### PROBLEM TO SOLVE
Within the records that follow, find every line containing the string "computer". Copy those lines.
___ SOURCE DATA ___
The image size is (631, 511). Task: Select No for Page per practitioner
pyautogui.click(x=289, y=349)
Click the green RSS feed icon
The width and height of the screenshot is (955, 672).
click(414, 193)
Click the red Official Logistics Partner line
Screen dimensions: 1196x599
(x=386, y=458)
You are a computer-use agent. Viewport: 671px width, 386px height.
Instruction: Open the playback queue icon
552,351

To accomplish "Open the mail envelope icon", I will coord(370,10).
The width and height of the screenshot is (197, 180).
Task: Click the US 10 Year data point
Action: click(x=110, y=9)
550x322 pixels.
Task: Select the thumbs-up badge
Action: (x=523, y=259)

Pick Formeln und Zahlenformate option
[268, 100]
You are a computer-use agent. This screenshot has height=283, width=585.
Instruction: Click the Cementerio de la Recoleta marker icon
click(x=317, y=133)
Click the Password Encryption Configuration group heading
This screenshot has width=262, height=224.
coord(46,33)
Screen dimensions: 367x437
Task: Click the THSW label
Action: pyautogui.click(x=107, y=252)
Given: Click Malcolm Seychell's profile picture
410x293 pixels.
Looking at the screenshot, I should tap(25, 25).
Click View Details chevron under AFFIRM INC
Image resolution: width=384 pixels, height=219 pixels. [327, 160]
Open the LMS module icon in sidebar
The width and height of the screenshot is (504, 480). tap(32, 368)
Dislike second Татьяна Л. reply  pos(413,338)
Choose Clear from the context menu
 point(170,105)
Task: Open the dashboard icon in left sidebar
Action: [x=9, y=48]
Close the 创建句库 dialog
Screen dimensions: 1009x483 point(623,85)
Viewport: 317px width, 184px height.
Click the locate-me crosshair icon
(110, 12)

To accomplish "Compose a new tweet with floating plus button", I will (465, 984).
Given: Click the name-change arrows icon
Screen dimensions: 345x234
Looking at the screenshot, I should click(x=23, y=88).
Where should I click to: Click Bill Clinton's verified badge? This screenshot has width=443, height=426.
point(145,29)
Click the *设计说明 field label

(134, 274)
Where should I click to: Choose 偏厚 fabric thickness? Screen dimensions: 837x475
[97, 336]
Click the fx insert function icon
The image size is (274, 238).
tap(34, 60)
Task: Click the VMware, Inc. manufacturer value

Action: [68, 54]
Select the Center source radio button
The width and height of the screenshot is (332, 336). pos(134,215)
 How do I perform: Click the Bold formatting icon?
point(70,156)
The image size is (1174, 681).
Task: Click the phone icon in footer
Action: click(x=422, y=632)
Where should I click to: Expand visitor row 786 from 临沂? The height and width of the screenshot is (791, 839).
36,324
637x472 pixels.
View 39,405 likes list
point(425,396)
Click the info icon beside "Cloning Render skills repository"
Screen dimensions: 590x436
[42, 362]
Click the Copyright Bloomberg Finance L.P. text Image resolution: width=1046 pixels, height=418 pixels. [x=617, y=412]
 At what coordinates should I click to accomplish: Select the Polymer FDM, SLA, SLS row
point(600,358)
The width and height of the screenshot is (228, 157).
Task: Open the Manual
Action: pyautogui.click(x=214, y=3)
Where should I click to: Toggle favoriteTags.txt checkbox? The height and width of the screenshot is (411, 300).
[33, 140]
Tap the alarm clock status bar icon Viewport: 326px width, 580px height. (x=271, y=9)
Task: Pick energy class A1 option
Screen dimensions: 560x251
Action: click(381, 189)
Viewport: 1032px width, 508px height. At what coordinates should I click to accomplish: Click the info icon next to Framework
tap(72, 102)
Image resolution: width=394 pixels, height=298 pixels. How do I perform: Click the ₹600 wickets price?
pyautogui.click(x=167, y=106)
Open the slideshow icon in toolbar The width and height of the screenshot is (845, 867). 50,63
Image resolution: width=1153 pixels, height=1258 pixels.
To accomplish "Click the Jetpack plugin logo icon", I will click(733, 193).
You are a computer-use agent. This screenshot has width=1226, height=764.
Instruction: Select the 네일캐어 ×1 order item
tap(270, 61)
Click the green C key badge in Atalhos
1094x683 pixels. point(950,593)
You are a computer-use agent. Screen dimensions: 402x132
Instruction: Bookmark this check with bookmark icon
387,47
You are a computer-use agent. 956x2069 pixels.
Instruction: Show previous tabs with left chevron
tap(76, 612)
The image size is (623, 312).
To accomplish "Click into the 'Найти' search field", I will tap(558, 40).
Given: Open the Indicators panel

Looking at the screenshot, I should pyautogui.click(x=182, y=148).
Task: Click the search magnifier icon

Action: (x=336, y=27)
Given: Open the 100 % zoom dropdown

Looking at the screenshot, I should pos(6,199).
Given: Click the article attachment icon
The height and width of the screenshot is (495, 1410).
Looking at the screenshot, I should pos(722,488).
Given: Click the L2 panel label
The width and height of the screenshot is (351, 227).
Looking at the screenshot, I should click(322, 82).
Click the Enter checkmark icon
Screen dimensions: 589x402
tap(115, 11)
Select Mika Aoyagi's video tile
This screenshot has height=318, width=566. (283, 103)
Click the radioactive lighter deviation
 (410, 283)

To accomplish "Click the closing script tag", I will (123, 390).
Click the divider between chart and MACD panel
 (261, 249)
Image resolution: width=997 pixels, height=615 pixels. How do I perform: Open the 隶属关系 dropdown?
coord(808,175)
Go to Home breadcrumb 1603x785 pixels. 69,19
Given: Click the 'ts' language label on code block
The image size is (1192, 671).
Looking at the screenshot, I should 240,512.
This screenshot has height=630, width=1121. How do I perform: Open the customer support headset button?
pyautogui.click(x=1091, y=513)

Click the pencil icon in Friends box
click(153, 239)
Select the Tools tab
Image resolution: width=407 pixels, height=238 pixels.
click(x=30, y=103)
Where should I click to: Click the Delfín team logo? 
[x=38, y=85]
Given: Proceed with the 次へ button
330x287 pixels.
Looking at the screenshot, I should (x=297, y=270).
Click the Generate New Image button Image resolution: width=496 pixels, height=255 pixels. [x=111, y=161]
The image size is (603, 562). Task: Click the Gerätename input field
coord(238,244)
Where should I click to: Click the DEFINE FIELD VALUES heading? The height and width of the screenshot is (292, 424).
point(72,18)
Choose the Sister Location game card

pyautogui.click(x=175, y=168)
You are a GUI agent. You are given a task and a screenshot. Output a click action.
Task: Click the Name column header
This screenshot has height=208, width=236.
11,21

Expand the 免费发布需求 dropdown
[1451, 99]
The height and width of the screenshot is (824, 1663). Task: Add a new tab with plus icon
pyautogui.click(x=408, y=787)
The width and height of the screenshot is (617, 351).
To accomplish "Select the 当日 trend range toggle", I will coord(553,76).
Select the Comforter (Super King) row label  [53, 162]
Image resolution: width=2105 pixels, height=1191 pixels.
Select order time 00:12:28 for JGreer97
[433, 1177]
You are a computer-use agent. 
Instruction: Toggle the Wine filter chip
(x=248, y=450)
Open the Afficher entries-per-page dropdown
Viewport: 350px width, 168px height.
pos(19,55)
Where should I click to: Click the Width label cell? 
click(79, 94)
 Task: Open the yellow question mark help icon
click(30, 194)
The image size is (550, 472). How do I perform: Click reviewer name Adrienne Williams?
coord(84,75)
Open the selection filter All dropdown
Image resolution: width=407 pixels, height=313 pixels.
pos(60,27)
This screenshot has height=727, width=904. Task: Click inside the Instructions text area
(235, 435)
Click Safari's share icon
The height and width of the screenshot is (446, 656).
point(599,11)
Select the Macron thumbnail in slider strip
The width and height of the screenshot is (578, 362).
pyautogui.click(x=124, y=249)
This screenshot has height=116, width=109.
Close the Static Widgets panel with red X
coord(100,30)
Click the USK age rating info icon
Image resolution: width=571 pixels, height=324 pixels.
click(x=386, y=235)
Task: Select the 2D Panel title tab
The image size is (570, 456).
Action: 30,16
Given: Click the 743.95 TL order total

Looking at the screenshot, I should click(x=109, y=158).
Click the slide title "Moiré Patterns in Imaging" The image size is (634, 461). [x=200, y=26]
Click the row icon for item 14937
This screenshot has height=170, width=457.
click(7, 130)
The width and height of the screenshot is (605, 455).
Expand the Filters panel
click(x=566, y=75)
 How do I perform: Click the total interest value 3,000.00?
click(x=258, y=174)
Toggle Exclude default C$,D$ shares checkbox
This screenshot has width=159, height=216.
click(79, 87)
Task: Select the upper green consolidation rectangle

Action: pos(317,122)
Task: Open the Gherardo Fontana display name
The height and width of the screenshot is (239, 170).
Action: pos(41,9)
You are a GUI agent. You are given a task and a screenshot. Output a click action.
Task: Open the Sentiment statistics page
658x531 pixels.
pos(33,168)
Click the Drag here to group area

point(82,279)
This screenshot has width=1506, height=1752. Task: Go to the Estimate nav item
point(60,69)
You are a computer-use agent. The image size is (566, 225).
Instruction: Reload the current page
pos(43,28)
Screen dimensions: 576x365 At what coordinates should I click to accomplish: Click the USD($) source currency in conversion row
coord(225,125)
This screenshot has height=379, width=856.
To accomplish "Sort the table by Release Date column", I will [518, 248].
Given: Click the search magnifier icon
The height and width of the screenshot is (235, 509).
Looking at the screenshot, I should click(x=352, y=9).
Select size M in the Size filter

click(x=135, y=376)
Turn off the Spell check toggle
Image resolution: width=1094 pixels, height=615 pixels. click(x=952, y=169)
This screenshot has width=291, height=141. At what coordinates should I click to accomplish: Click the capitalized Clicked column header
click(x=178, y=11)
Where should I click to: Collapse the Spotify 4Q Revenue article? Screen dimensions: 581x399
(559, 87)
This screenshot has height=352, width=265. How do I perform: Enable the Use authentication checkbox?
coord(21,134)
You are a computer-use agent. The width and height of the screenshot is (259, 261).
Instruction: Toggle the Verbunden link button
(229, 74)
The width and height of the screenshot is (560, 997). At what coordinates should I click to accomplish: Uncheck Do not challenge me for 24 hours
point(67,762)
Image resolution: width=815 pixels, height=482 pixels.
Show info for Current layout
___
### ANSWER SPACE
You are a computer-use agent. Viewport: 671px width, 386px height.
You are a computer-use agent. This screenshot has height=283, width=585.
You are a computer-use agent. This screenshot has width=1226, height=764.
You are a computer-use agent. Screen dimensions: 402x132
You are a computer-use agent. 956x2069 pixels.
You are a computer-use agent. 
You are a computer-use agent. The image size is (566, 225).
You are a computer-use agent. The width and height of the screenshot is (259, 261).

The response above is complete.